Escritos de maneira peculiar, um tanto quanto rebuscada, mas não muito, e sem pedantismo, os contos de “Pequenos fantasmas” têm uma doçura, uma leveza e um amargor indeléveis e inconfundíveis. Quem conhece os livros, as matérias e as crônicas de Humberto Werneck percebe que ali pelos seus 20 e poucos anos ele já possuía o que muitos autores levam uma vida inteira procurando e não encontram: estilo.

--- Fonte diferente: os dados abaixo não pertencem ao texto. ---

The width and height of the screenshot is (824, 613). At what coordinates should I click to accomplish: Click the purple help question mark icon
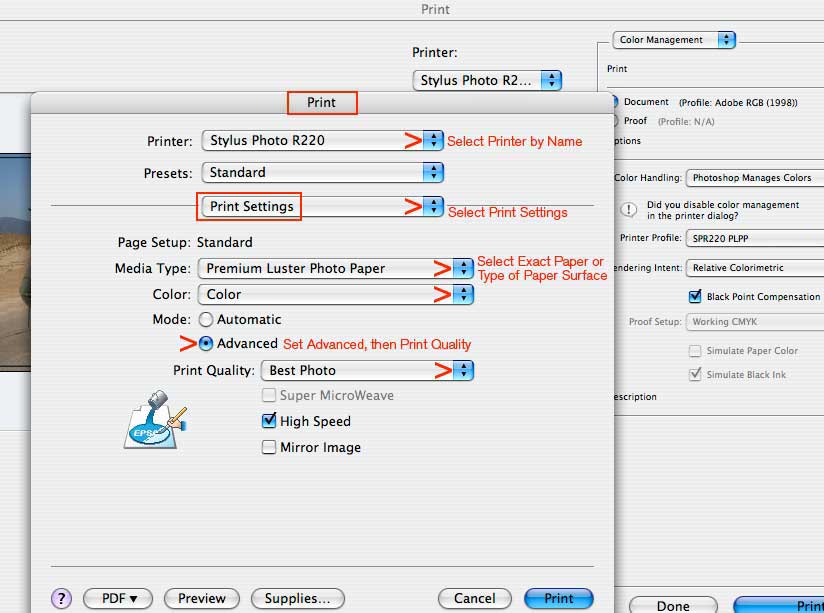click(61, 598)
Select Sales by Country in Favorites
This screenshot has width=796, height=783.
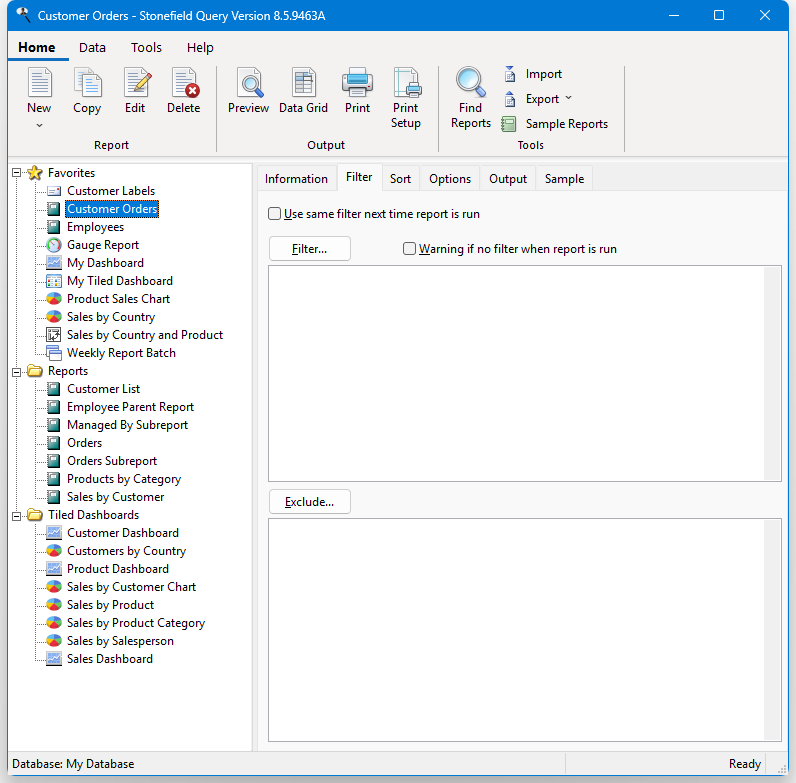[x=110, y=317]
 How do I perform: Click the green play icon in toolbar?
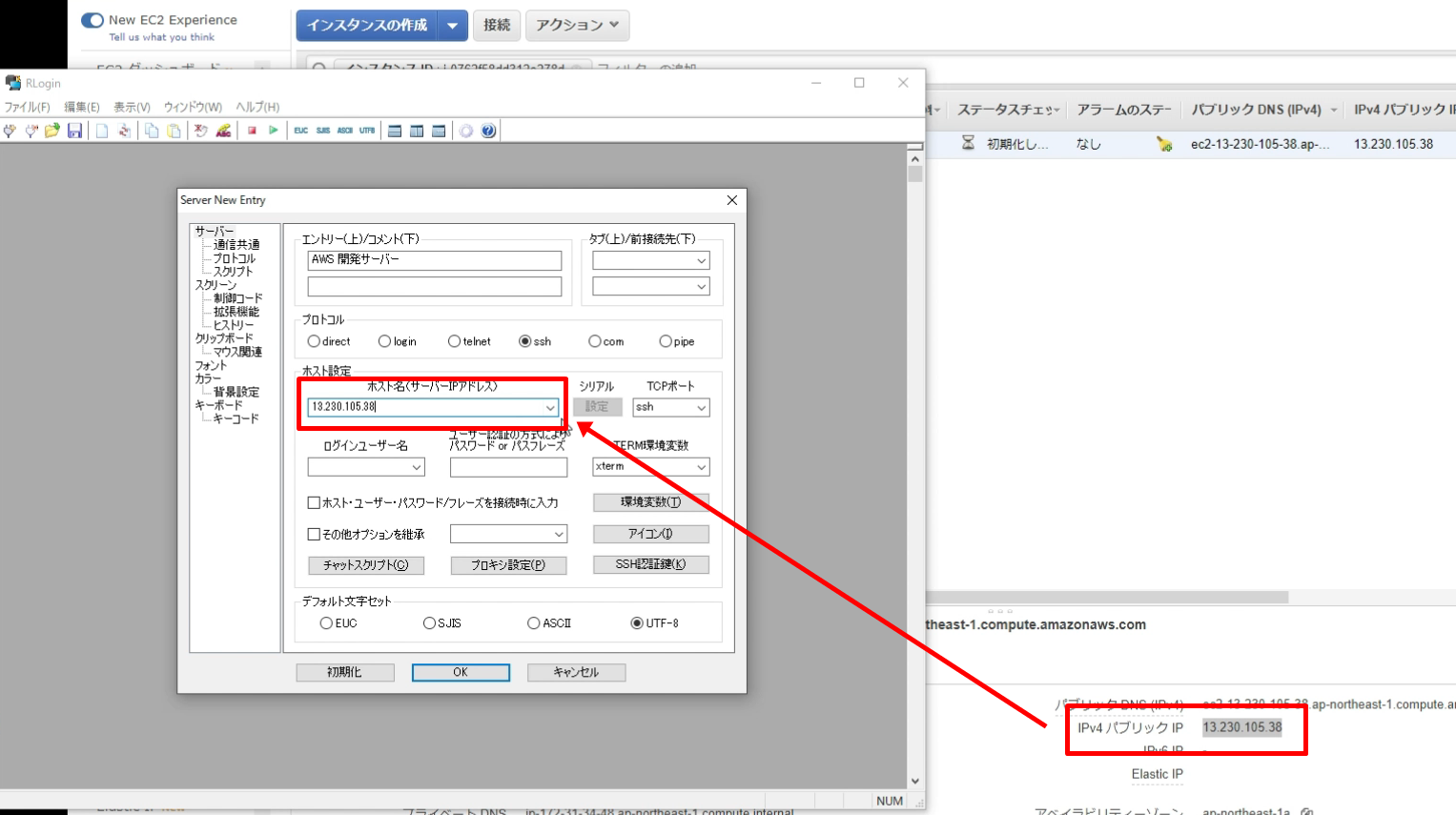(x=274, y=131)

Na nota introdutória ao livro, Humberto explica que seu título seria “Primeiros movimentos”, caso não tivesse o autor retirado seu original da fila de publicação da Imprensa Publicações, órgão do governo de Minas Gerais também responsável pela edição do Suplemento Literário de Minas Gerais, onde Humberto trabalhou durante algum tempo (importante dizer que um dos maiores incentivadores de Humberto foi ninguém mais ninguém menos que o escritor Murilo Rubião). Mas um livro pronto e não publicado incomoda – talvez seja esse o maior tormento de um escritor, maior ainda que o de querer escrever uma obra e não conseguir. Na introdução, Humberto diz: “A passagem dos anos não atenuou a desconfortável sensação de que, tendo escrito, faltara completar o gesto, publicando aqueles contos de juventude, até como forma de livrar-se deles – para evitar que, na gaveta, ou mesmo rasgados, virassem fantasmas, pequenos fantasmas.”.

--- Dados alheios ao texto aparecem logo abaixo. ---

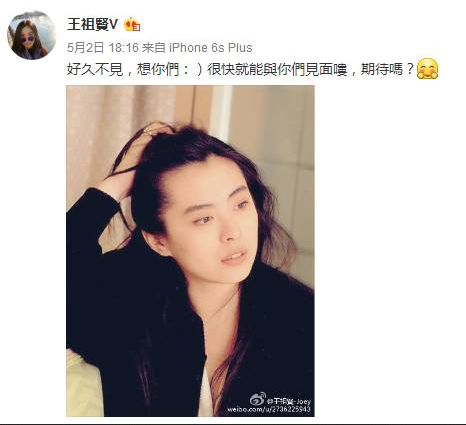Click the crown membership badge icon
Screen dimensions: 466x425
click(x=132, y=24)
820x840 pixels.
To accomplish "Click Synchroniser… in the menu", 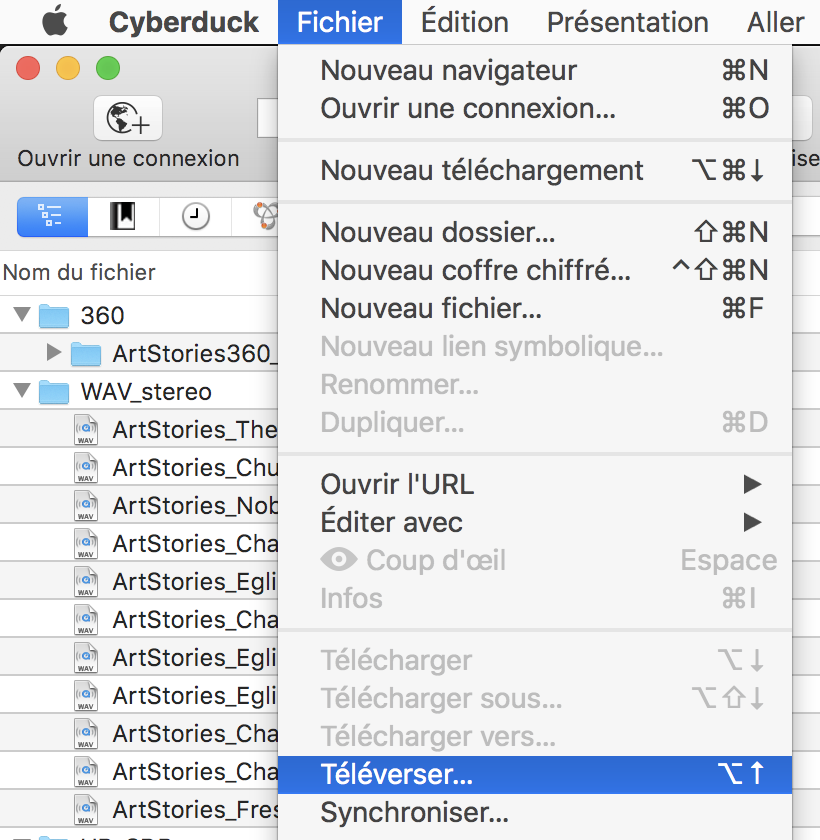I will [414, 811].
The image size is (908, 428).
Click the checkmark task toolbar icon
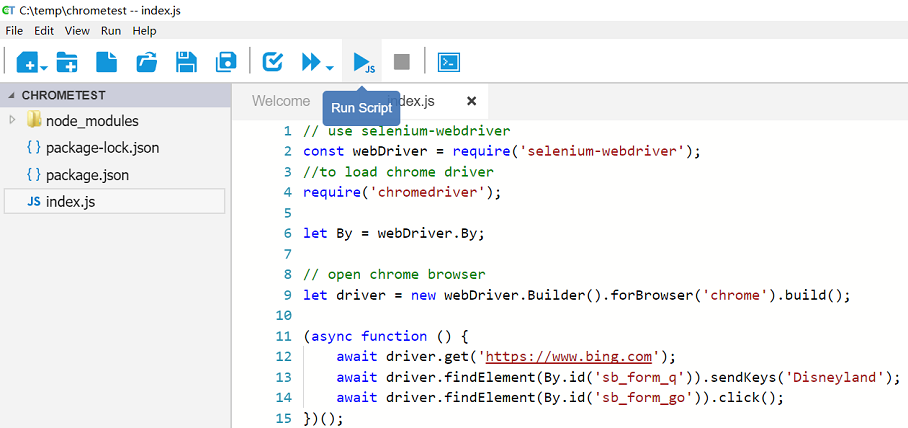click(272, 62)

É bem provável que, hoje, as 500 cópias de “Pequenos fantasmas” estejam devidamente bem guardadas pelos seus 500 (ou 499, caso o autor tenha ficado com uma delas) leitores. É envaidecedor poder dizer que sou um dos felizardos, e certamente assim pensam todos os que foram agraciados com esta honraria, a de ter um exemplar desta pequena joia literária. Mas é um tanto frustrante saber que esses contos não serão lidos por um público maior, que este pequeno grande livro – acho que já usei esta expressão em alguma outra resenha, mas enfim – não poderá ser encontrado em livrarias. Fica aqui publicamente expresso meu desejo de que Humberto Werneck solte mais de seus fantasmas por aí – se ele assim o desejar, claro. E, caso isso aconteça, não se assustem: o único assombrado por esses fantasmas era o autor.